Extract provided:
====

In regard to conflict of interest- I think we should start from the premise that everyone has some interest of some kind and the question is to make sure you interrogate how that interest might lead the speaker to ignore evidence, or to fail to provide it, or to discount reasonable questions about it. Monetary interest is a substantial interest, but intellectual preconceptions and “reputations aggrandizement” are all reasonable to ask about.

I confess with myself I have a long term interest in care of multi-morbid highly vulnerable populations who often receive a skeptical or hostile treatment in health care.

Homelessness and the complex web of social addictive and physical conditions associated with that vulnerability are my core interest. Pain is prevalent in that population.

Opioid policy intersects, obviously
 
thank you for coming on. now all we need is for 101N to come back to have a balanced forum.


the problem I see is that it is easy to post a position - be it PROP or pro-opioid - that is misrepresented and misconstrued by general public. I argue that positions that are truly pro-opioid lead many chronic pain patients to believe - based on not only what they are hearing but their own self-interests - that opioid therapy is the one and only therapy that is going to be beneficial. this is what I see in my clinical practice, which is tragically heavy in the "vulnerable" population - both from a health perspective and from an insurance one.

My overall clinical experience with the chronic pain population is that there is an unhealthy fixation with maintenance of chronic opioid therapy, and initiation of opioid therapy is more dangerous than the underlying initial reason for initiation of therapy. our societal expectation is currently that opioid therapy is a treatment for poor quality of life, and that in my opinion is a dangerous and false connection.

the overall tenor of the articles appear to imply that patients on chronic opioid therapy should never be tapered without their direct consent. im not sure if this was your intention.

a corollary, not directly related to this implication, is that patients have the right to self-determine whether to start opioids in the first place.
 
thank you for coming on. now all we need is for 101N to come back to have a balanced forum.

Remember, 101N didn't leave voluntarily. He suffered TOS infractions--especially 5,4,3, and 2. You don't want @skertesz to emulate him.

====

Dataset items
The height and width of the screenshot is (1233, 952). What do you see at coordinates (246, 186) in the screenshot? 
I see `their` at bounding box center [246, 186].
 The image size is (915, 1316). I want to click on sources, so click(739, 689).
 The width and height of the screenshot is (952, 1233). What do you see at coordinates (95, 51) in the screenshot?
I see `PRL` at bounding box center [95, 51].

====

List of tasks:
**a.** In the opioid discussion, what ways does the first commenter say an interest might lead a speaker to handle evidence badly?
**b.** Rewrite everything in the opioid discussion from "In regard to" down to "in health care.", putting "Financial" where "Monetary" appears.
This material comes from a separate source.

Outputs in order:
**a.**
- Ignore evidence
- Fail to provide evidence
- Discount reasonable questions about evidence

**b.**
In regard to conflict of interest- I think we should start from the premise that everyone has some interest of some kind and the question is to make sure you interrogate how that interest might lead the speaker to ignore evidence, or to fail to provide it, or to discount reasonable questions about it. Financial interest is a substantial interest, but intellectual preconceptions and “reputations aggrandizement” are all reasonable to ask about.

I confess with myself I have a long term interest in care of multi-morbid highly vulnerable populations who often receive a skeptical or hostile treatment in health care.